Based on this information, a combined RO, UV and/or ozone system would offer more health based protection compared to a distillation unit alone. But whether this combined system is necessary for you as an individual depends on the original quality of your source water. UV and ozone aren't usually required for either process unless the water is to be stored for extended periods, or comes from a microbiologically contaminated or suspect source.
A few articles from WCP online:
A practitioner of qigong / chi kung who has tried all possible filtration methods also thinks that RO is the best.
According to AllAboutWater.org,
Reverse osmosis is a valuable water purification process when mineral-free water is the desired end product. Most mineral constituents of water are physically larger than water molecules. Thus, they are trapped by the semi-permeable membrane and removed from drinking water when filtered through a reverse osmosis system. Such minerals include salt, lead, manganese, iron, and calcium. Reverse osmosis will also remove some chemical components of drinking water, including the dangerous municipal additive fluoride.
Although reverse osmosis does extract several contaminants from drinking water, its removal capabilities are not ideally suited to the challenges of the municipally treated water that the overwhelming majority of people receive. Municipal water contains such contaminants as chlorine and volatile organic chemicals (VOCs). Because these contaminants are physically smaller in size than water, the semi-permeable membrane cannot prohibit them from passing through with the water. Thus, they remain in drinking water.
However, our system includes a carbon pre-filter and an activated carbon post-filter, which help to greatly reduce even microscopic impurities.
The main "accusations" against this water filtration method are that by removing minerals from water it makes it more acidic, producing "demineralization of the body". However, proponents claim that precisely because it is so pure, filtered water will leach toxins out while your body has the ability to remove minerals from normal food sources. One clear disadvantage is that the method is quite useful in residential systems due to low pressure (not the case with industrial systems). As with any other system, one that is seldom used my result in stagnant water in the tank resulting in increased bacterial growth.
Our system features:
an automatic shut-off valve
2.5 gallon reserve tank
Filters: 5 micron spun poly, high holding depth sediment filter, 5 micron coconut shell granular activated carbon filter
10 gpd CTA reverse osmosis membrane, Ultra-fine 0.001 micron pore size
The system specs are:
Feed water: PSI 40 - 125 PSI (20-40PSI at reduced performance)

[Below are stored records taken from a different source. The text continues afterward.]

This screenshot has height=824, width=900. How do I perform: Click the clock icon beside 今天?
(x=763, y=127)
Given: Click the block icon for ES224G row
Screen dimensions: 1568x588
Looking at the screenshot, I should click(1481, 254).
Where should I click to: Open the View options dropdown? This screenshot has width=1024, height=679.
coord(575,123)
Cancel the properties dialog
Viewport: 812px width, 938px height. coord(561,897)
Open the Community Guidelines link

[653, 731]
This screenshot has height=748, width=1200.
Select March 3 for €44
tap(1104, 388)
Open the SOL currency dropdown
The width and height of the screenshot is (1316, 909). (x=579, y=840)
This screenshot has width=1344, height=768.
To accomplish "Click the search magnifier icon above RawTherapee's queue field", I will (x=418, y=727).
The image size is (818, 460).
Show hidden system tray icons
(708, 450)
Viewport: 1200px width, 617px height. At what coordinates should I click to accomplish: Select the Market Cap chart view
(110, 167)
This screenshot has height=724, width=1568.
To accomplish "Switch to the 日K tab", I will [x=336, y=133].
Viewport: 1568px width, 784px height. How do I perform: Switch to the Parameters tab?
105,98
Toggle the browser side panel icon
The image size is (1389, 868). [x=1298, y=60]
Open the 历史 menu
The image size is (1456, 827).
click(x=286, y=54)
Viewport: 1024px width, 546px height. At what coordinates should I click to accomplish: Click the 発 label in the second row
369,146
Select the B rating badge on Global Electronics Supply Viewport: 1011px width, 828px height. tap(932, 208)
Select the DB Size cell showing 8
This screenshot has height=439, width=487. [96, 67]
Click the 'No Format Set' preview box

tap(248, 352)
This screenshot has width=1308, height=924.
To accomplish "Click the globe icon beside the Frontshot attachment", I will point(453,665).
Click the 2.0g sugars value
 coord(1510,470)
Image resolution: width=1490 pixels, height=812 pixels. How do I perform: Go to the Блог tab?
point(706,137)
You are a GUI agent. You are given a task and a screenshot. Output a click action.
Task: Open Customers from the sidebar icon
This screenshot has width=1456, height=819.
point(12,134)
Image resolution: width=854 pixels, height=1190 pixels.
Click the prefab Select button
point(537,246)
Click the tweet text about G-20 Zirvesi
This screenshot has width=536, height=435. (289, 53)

Feed water Temperature: 40˚ - 100˚(F)
Max. Total Dissolved Solids (TDS):
2000 ppm Max. Hardness: 10 gpg
Max. Iron 0.2ppm
pH limits: 4 - 10
To use the station, please first understand that we make no guarantee of its fitness for use. We used it ourselves however we stopped using it because it uses quite a bit of water in order to perform the filtration - that is, it wastes 3 gallons of water for every gallon of water produced. The carbon filters cost $20-$60, can be purchased from Nimbus, Home Depot, Walmart or Costco and last 2-5 years, depending on usage; if you plan on using it and buying them, let us know in advance so that we can ensure that you end up buying the correct filters. The best way to determine if they're doing their job is to measure the TDS (total dissolved solids) and see if it falls within the normal range. We can measure it ourselves or you can take a sample to Nimbus, who will measure it free of charge.